Argumento central:
A maioria das altcoins é criada por baleias como um mecanismo de extração de riqueza, disfarçado de “inovação”. Apenas Bitcoin, Ethereum e um pequeno conjunto de tokens estabelecidos merecem alocação real de capital.
O padrão que identifiquei:
1. Fase de lançamento — Baleias lançam continuamente novas tokens “inovadoras” a cada ciclo, criando hype em torno de cada uma como se fosse algo fundamentalmente novo
2. Fase de colapso — A maioria dessas tokens despenca 95–99%+ em relação às máximas (meu exemplo: US$ 700 → US$ 2, US$ 1,50 ou até US$ 0,01)

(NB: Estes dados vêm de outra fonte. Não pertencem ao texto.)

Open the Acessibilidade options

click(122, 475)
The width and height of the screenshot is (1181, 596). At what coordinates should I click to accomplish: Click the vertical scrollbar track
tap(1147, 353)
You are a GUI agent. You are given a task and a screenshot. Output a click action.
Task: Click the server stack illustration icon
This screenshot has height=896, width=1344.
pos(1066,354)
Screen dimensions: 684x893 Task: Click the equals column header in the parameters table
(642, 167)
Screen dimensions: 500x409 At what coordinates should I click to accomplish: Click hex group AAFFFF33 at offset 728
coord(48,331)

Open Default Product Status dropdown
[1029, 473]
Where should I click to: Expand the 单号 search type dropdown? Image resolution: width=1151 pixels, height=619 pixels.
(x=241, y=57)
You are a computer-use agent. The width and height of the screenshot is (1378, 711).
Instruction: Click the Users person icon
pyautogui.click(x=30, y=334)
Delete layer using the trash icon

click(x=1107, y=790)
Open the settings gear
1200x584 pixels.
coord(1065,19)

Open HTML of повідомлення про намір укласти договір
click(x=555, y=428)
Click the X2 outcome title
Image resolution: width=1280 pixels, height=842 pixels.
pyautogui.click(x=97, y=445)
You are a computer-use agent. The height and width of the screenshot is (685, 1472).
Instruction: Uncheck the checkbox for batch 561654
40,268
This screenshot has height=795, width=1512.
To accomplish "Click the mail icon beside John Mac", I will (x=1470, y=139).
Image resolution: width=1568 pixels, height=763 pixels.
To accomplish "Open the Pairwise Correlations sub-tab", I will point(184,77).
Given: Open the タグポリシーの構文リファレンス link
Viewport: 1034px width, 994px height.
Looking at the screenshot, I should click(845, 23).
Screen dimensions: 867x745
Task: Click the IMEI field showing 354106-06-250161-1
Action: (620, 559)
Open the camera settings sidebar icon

3. O “mercy pump” — Depois que o varejo é convencido de que o token está morto, as baleias orquestram uma recuperação parcial (por ex., US$ 2 → US$ 100) vendida como uma “alta do mercado” — o suficiente para restaurar a esperança, mas o varejo ainda está no negativo (por ex., uma perda de US$ 600 no meu exemplo, mesmo após o “pump”)
4. A rotação — Os lucros que as baleias extraem dos ciclos de altcoins são direcionados de volta para o Bitcoin e para o Ethereum, reforçando a dominância de BTC/ETH — que eu argumento ser o verdadeiro ciclo de 4 anos
Minha conclusão:
O ciclo das altcoins não é sobre inovação — é um mecanismo recorrente de extração em que os lucros das baleias provenientes de “tokens de lixo” acabam se consolidando em BTC e ETH.